The availability in French of ESET's cybersecurity information site is likely to boost their already significant presence in Québec,
Cybersecurity firm ESET has announced the availability in French of their WeLiveSecurity website, which provides cybersecurity information for both consumers and the commercial market. The company sees it as likely to strengthen its presence in Québec, which is already disproportionately strong compared to their business in the rest of Canada.
Slovakian-headquartered ESET does business globally, and the French-language site is aimed at all French speaking geos – not just Québec. French becomes the fifth language in which the website’s content is available, joining English, Spanish, German, and Portuguese. Nevertheless, ESET expects it to be a big help in Québec.
“WeLiveSecurity is focused on cybersecurity, and driving the ESET brand as an expert authority,” said James Chalmers, director of partner sales and alliances at ESET Canada. “Establishing the ESET brand in the consumer space also establishes it in the business market, because using ESET consumer products translates into a preference for ESET business products when they go back to the office.”
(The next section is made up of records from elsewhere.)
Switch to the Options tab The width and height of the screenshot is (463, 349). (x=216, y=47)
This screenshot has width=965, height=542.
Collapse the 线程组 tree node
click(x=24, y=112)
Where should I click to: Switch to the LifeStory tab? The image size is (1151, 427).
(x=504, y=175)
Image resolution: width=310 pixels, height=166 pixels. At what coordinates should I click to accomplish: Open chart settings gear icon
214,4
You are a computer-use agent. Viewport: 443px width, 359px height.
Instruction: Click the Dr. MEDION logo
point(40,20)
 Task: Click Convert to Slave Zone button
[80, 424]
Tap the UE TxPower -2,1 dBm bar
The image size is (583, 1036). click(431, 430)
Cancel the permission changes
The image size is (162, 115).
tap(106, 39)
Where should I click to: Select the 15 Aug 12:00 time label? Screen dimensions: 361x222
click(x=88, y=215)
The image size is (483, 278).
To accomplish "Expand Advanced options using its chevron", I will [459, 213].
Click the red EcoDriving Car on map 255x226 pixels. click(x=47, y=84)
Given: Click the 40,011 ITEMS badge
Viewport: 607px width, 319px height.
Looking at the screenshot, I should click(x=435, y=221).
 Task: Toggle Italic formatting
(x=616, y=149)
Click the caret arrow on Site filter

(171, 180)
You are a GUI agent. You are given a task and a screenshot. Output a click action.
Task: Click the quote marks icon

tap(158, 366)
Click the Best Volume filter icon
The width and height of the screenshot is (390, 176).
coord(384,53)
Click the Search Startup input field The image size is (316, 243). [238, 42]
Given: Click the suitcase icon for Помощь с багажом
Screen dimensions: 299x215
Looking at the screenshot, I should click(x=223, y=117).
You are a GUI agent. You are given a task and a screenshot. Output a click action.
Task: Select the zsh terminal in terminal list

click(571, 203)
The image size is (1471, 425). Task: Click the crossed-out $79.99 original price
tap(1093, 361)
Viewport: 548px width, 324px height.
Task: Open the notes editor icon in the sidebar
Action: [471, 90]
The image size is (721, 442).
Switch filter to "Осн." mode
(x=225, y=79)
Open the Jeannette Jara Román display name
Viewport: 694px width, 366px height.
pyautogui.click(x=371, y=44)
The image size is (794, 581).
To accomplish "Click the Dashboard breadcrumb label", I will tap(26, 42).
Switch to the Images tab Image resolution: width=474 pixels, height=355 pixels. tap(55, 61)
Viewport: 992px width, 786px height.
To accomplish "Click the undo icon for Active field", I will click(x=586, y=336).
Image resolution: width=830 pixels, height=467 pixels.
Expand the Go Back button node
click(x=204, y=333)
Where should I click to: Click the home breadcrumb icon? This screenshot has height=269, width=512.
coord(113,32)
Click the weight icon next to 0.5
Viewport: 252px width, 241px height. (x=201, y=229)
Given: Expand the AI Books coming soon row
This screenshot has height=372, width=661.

It took a year to get the French-language content site up and running.
“The content basically falls into three categories,” said Alexis Dorais-Joncas, security intelligence team lead at ESET, who also heads up the Montréal office. “There is news and event coverage related to cybersecurity, which will interest mostly commercial customers. There are also articles about how people can better protect themselves in their homes, and little things they can do to improve safety online. The third type of information is for other cybersecurity professionals, which usually comes from our researchers. This helps improve global knowledge of the tactics used by cybercriminals, and positions us as an expert who knows what we are talking about.”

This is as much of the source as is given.